Putu Setia
@mpujayaprema
Konflik dua lembaga, Komisi Pemberantasan Korupsi (KPK) dan kepolisian, sudah sampai pada tingkat gaduh. Cuma, volume kegaduhan itu berbeda-beda diterima orang. Sebagian orang menganggap sudah di ambang batas dan dampaknya akan besar dalam pemberantasan korupsi. Tapi sebagian lain menyebut ini hanya sebuah dinamika sambil menyembunyikan gesekan penyebab gaduh dengan berlindung pada proses hukum. Bagi Presiden Bapak Jokowi (begitu sebutan resmi yang diedarkan Menteri Dalam Negeri), barangkali kegaduhan itu adalah musik pengantar tidur. Sampai sekarang tak ada tindakan apa pun dari presiden.
Pangkal kegaduhan ini terang-benderang, ibarat gagak terbang siang. Jokowi mengusulkan Komjen Budi Gunawan sebagai satu-satunya calon Kapolri. Ternyata beliau kemudian menjadi tersangka KPK namun lolos seleksi oleh DPR. Jokowi pun menunda pelantikannya. Mulailah gesekan KPK-Polri terjadi dan bla-bla-bla. Dendam, sebuah sifat khas yang dibawa manusia sejak lahir, bercampur baur dengan hukum yang bisa diseret ke sana-kemari. Kini sudah ke tingkat teror dan itu disampaikan terbuka oleh pimpinan KPK.
Siapa yang melakukan teror ke KPK? Kalau anak kecil ditanya, jawabnya jelas: "ya lawannya dong." Anak kecil belum tahu intrik, konspirasi, politik, dan seterusnya. Kalau ditanya Jokowi, jawabnya: tangkap. La, siapa yang ditangkap, tak jelas. Kalau polisi ditanya, belum ada laporan resmi soal teror itu. Yang menarik, kalau ditanya Menkopolhukam, jawabnya adalah: tak ada teror.

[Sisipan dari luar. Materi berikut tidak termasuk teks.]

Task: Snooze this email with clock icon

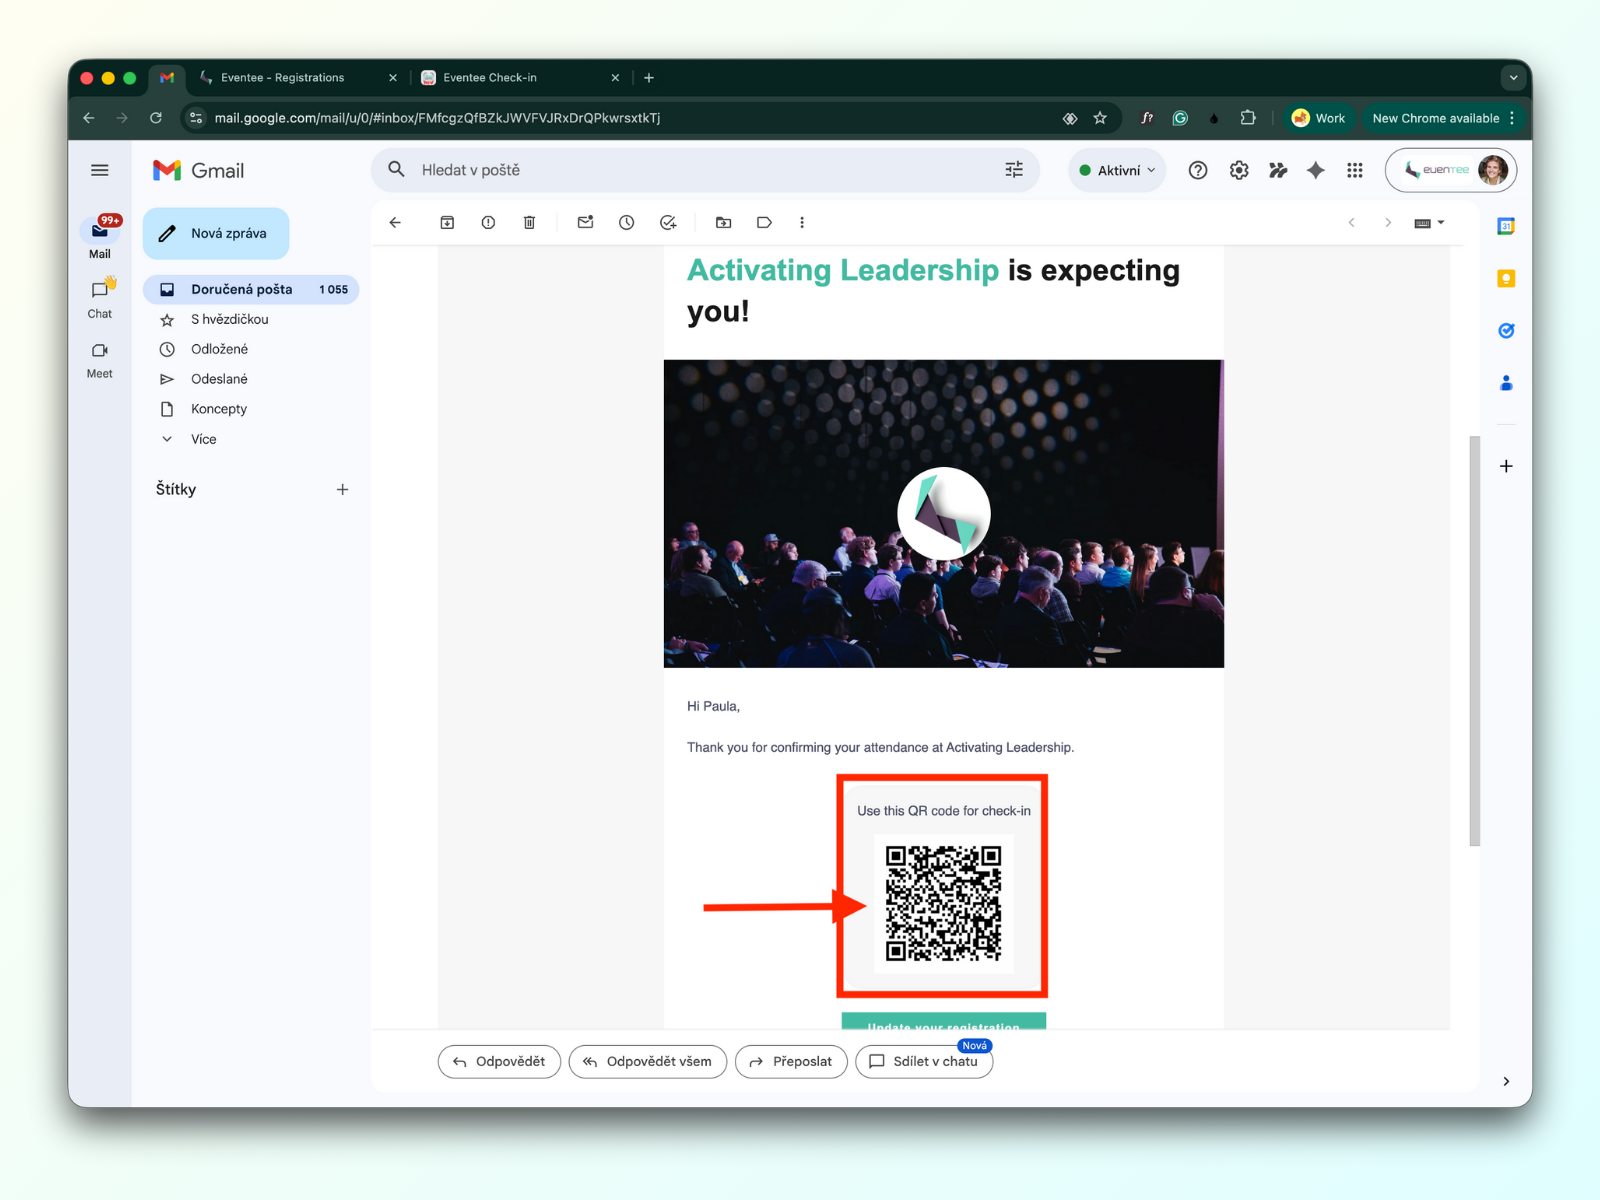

Presiden Bapak Jokowi masih bersilat lidah. Maklum, baru dinobatkan sebagai pendekar utama pencak silat oleh Prabowo. Sebelum berangkat ke luar negeri untuk tugas mulia, antara lain menyaksikan kerja sama bisnis mobil Proton, Jokowi berjanji akan menuntaskan kasus Budi Gunawan pada "pekan depan". Lalu Syafii Maarif membocorkan isi telepon Jokowi yang menyebutkan tidak akan melantik Budi Gunawan sebagai Kapolri. "Pekan depan" itu sudah berlalu kemarin, tetapi Jokowi memberi sinyal bahwa keputusan yang akan diambilnya tergantung keputusan Pengadilan Negeri Jakarta Selatan, apakah mengabulkan atau menolak praperadilan Budi Gunawan. Logika normal, kalau praperadilan itu dikabulkan, Budi Gunawan akan dilantik. Jika begitu, apakah telepon-teleponan Jokowi dan Buya Maarif benar ada atau main-main saja? Ini pasti bikin gaduh lagi.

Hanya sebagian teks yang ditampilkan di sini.